REKONTRUKSI SISTEM KEADILAN PEMILU DI INDONESIA: INTEGRASI PENANGANAN PELANGGARAN DAN SENGKETA ADMINISTRASI BERBASIS ONE ROOF ELECTORAL JUSTICE
Kata Kunci:
Pemilu, Pelanggaran Pemilu, Sengketa Administrasi Pemilu, Electoral Justice System, Penegakan Hukum PemiluAbstrak
Pemilu merupakan sarana pelaksanaan kedaulatan rakyat yang harus diselenggarakan berdasarkan prinsip langsung, umum, bebas, rahasia, jujur, dan adil. Dalam praktiknya, penanganan pelanggaran dan sengketa pemilu di Indonesia masih menghadapi berbagai permasalahan, seperti tumpang tindih kewenangan antar lembaga, perbedaan interpretasi hukum, serta belum optimalnya koordinasi dalam proses penegakan hukum pemilu.
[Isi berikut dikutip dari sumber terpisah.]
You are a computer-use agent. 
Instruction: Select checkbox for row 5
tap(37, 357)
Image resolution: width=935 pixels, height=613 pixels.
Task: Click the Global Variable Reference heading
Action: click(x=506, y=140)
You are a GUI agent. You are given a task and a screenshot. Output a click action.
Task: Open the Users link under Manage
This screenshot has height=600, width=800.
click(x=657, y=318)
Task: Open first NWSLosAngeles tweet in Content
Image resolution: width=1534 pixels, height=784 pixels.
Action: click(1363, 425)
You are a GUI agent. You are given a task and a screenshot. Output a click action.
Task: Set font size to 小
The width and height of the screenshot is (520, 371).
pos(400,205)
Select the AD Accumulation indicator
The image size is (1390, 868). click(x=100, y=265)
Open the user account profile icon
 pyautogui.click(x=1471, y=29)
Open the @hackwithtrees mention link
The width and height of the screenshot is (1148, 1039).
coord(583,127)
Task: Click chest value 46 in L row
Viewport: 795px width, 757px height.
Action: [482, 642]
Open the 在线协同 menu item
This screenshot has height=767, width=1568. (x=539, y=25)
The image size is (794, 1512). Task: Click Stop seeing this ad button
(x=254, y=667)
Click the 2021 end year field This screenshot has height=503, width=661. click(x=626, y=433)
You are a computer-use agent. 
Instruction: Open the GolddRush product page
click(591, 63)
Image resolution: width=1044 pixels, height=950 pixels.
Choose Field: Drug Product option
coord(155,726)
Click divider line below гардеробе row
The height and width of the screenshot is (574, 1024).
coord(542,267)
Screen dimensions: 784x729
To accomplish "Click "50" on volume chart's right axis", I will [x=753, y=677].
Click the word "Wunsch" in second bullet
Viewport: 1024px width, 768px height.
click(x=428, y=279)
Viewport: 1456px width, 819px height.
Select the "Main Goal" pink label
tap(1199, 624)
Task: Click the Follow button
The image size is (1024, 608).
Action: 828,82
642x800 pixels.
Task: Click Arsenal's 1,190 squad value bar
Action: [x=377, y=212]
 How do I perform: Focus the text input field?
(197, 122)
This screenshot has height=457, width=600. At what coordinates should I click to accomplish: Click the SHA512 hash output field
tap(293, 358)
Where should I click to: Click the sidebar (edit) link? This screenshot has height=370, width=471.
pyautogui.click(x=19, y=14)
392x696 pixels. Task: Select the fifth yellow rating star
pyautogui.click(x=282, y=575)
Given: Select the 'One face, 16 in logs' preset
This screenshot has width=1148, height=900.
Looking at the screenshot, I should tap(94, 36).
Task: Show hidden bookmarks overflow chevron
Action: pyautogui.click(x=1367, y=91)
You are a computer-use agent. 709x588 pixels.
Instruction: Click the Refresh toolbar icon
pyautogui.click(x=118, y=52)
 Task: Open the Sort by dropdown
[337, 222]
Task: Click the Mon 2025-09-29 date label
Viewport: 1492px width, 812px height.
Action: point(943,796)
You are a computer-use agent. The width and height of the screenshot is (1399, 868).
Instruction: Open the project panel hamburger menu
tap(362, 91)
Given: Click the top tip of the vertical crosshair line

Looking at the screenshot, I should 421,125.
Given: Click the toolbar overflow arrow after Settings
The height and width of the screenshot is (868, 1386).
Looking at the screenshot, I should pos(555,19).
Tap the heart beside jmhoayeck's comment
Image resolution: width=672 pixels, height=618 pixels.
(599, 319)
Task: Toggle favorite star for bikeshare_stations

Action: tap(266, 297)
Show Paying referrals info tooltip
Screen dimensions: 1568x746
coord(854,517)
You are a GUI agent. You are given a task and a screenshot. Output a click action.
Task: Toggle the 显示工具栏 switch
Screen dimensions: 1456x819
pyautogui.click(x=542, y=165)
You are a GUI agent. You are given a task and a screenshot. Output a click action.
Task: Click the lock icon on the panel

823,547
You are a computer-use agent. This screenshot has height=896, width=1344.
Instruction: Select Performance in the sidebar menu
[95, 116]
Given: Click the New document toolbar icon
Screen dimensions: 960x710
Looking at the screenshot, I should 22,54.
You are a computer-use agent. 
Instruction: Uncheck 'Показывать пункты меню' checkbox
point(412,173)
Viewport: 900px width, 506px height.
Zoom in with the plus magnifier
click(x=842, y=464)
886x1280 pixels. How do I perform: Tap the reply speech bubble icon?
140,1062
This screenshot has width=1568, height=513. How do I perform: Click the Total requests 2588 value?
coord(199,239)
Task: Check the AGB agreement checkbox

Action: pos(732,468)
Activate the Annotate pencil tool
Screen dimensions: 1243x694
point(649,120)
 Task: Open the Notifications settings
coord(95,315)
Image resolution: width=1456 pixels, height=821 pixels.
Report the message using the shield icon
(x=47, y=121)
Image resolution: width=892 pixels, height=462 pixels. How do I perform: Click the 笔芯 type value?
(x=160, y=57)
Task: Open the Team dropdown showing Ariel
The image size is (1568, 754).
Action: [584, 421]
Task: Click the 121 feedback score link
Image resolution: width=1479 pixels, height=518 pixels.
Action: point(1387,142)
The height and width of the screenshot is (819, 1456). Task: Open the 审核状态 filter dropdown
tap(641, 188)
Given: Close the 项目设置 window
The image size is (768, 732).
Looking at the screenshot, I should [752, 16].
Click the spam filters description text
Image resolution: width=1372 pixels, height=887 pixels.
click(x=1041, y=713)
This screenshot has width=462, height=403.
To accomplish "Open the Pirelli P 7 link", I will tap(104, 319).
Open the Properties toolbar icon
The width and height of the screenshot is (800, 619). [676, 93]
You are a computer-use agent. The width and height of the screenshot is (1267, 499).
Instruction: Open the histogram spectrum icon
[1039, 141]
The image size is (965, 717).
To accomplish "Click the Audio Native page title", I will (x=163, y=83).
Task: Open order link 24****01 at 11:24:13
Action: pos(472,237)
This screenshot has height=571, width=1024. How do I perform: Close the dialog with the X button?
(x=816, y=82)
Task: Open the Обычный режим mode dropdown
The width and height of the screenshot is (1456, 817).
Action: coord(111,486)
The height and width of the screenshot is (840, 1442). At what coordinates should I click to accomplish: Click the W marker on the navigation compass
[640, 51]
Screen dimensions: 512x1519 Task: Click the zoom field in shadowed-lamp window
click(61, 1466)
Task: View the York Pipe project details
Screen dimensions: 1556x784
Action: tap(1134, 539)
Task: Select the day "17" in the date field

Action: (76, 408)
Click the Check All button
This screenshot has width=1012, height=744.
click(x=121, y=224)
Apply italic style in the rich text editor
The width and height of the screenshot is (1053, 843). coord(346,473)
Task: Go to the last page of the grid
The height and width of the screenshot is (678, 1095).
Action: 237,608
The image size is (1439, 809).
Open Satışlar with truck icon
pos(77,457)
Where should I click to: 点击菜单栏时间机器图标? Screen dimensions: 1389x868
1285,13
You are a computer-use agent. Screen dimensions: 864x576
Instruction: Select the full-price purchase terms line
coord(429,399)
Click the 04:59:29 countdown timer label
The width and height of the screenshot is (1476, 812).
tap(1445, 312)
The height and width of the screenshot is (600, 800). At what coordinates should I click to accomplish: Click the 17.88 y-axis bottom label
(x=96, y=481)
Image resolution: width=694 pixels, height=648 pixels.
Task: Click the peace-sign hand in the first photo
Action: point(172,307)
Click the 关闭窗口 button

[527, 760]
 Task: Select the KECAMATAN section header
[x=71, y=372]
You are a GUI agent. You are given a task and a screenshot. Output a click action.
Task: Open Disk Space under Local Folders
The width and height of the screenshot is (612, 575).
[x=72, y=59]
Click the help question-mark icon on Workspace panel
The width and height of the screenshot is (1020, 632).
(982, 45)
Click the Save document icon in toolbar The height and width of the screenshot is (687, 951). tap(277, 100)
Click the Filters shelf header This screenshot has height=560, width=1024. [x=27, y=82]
Kondisi tersebut menyebabkan sistem penegakan hukum pemilu berjalan secara fragmentatif sehingga berpotensi menimbulkan ketidakpastian hukum dan mengurangi efektivitas perlindungan terhadap hak-hak politik warga negara. Penelitian ini bertujuan untuk menganalisis sistem penanganan pelanggaran pemilu yang berlaku saat ini serta mengkaji konsep One Roof Electoral Justice System sebagai alternatif integrasi penanganan pelanggaran dan sengketa administrasi pemilu di Indonesia. Metode penelitian yang digunakan adalah penelitian hukum normatif dengan pendekatan perundang-undangan dan pendekatan konseptual. Hasil penelitian menunjukkan bahwa sistem penanganan pelanggaran pemilu di Indonesia masih memerlukan rekonstruksi melalui harmonisasi regulasi, penguatan koordinasi antar lembaga, dan penyederhanaan mekanisme penyelesaian perkara. Konsep One Roof Electoral Justice System dinilai mampu menjadi solusi dalam menciptakan sistem penegakan hukum pemilu yang lebih efektif, terintegrasi, dan memberikan kepastian hukum guna mewujudkan keadilan pemilu serta memperkuat kualitas demokrasi di Indonesia.